Do you have assets you expect to grow significantly? Leaving such assets in your estate to appreciate during your lifetime may increase your estate tax bill. However, if you have already utilized your current available lifetime gift tax exemption, making an outright transfer and triggering gift tax might not be the most desired option. A Grantor Retained Annuity Trust (GRAT) can be a valuable tool to address this. It allows you to transfer wealth to future generations while freezing the current value of the assets for tax purposes and using minimal lifetime gift tax exemption.
What is a GRAT?
A GRAT is an irrevocable trust that exists only for a specified period of time.

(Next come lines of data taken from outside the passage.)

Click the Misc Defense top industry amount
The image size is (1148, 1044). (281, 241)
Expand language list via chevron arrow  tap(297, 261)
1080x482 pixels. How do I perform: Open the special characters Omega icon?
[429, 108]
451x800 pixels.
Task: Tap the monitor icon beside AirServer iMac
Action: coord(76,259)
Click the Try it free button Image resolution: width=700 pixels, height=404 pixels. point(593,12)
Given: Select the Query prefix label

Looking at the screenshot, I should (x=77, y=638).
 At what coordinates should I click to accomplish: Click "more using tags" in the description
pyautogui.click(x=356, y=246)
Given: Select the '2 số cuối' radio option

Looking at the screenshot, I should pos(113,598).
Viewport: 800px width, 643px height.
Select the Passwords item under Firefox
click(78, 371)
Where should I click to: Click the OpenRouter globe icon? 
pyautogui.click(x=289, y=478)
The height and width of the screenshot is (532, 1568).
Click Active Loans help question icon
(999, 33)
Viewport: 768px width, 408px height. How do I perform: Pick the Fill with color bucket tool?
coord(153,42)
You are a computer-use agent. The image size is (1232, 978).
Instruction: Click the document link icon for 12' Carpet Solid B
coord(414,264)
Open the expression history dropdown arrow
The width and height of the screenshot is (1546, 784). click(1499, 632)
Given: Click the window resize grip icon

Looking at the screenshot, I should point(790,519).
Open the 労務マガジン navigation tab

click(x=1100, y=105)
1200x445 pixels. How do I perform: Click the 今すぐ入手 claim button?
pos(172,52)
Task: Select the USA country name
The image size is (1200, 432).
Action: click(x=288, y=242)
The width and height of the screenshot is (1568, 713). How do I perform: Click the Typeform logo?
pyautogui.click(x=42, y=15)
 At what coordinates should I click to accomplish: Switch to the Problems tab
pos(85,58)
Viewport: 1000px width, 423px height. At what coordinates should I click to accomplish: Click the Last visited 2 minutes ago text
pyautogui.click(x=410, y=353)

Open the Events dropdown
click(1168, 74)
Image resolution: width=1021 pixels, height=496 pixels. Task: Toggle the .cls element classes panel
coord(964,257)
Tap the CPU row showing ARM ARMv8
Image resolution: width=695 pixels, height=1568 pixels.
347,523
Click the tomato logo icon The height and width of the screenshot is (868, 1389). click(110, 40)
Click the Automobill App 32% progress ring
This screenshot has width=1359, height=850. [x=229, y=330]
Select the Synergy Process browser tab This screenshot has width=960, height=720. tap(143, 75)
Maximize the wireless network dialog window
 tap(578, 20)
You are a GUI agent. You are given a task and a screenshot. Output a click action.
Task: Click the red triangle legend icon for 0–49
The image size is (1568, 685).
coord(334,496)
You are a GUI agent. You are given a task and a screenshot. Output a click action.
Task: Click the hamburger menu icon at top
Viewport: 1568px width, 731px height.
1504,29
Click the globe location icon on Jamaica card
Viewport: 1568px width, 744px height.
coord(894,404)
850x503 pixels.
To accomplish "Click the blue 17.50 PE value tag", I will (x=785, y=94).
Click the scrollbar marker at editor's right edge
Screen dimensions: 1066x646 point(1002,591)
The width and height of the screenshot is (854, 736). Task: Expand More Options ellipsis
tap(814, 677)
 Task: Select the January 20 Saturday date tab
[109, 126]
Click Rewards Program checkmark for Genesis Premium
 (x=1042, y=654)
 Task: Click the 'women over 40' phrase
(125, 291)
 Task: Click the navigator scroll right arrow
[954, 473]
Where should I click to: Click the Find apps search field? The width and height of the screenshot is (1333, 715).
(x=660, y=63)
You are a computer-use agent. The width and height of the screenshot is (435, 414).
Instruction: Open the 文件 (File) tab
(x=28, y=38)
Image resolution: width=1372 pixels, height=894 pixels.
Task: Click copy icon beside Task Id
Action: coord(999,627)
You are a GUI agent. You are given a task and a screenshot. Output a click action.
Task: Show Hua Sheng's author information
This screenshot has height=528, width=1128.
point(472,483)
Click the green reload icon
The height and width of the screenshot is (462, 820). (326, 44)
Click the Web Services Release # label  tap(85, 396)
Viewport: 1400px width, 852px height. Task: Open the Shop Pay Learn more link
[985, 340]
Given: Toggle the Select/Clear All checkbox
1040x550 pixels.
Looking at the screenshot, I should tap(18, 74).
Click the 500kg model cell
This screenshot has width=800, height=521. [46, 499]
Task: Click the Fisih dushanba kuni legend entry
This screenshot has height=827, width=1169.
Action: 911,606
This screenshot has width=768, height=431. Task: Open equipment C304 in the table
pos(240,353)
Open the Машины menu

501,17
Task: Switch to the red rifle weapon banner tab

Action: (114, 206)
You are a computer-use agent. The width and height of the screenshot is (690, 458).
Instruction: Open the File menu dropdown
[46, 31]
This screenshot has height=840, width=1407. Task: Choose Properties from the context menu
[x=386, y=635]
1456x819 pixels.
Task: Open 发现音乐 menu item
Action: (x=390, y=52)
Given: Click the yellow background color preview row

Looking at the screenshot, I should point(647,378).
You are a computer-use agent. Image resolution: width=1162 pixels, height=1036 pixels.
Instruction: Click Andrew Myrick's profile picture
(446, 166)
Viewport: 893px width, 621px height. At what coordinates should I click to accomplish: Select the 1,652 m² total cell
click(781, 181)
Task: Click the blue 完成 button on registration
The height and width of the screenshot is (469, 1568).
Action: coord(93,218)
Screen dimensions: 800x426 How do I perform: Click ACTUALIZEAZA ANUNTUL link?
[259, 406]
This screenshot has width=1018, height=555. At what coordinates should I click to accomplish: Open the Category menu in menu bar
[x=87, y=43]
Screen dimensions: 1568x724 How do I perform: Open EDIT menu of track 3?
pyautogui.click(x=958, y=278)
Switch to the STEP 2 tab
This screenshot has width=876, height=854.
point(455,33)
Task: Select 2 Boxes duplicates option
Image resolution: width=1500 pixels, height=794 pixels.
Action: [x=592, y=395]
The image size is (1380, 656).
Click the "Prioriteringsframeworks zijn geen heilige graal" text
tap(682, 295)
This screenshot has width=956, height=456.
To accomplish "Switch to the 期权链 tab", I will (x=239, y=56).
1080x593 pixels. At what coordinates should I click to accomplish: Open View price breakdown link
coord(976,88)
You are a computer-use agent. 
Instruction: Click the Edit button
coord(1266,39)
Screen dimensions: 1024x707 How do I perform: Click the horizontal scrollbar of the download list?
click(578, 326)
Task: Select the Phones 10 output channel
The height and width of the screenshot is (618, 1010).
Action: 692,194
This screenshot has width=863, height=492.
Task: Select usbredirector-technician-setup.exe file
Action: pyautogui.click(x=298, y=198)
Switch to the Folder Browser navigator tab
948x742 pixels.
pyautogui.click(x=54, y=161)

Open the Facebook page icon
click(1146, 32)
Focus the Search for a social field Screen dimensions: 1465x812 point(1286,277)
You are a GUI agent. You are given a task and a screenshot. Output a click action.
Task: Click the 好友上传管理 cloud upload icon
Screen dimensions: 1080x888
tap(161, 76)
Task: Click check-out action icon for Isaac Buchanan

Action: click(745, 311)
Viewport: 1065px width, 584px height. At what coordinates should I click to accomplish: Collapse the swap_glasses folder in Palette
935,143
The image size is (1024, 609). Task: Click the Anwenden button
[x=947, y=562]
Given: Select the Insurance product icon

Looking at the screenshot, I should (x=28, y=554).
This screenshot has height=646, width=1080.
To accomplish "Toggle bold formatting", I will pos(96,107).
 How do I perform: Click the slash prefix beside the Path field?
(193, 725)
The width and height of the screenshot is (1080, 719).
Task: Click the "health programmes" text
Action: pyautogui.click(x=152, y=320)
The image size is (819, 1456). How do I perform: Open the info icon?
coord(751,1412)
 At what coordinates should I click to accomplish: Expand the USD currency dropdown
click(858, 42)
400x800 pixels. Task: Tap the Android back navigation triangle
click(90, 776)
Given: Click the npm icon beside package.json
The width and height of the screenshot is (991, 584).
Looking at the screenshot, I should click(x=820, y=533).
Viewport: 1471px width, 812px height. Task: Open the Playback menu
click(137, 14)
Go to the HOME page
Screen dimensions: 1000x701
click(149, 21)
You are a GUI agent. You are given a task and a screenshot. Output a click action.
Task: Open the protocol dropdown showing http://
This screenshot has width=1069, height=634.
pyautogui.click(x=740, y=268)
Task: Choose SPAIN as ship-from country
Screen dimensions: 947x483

You initially transfer assets to the GRAT and then receive annuity payments back for the term of the GRAT. For example, you transfer an asset worth $1 million to the GRAT. Over the term, the GRAT pays you $999,999 of annuity payments. This results in a $1 ‘taxable gift.’ If the assets appreciate more than the annuity payment back to you, the excess appreciation escapes your estate transfer tax free. If the $1 million of GRAT assets grows to $1.5 million during the term, that $500,000 of growth will pass to your beneficiaries free of estate and gift tax. At the end of the specified term, the GRAT terminates, and the remaining assets are transferred to the GRAT beneficiaries (typically a younger generation), either outright or in trust.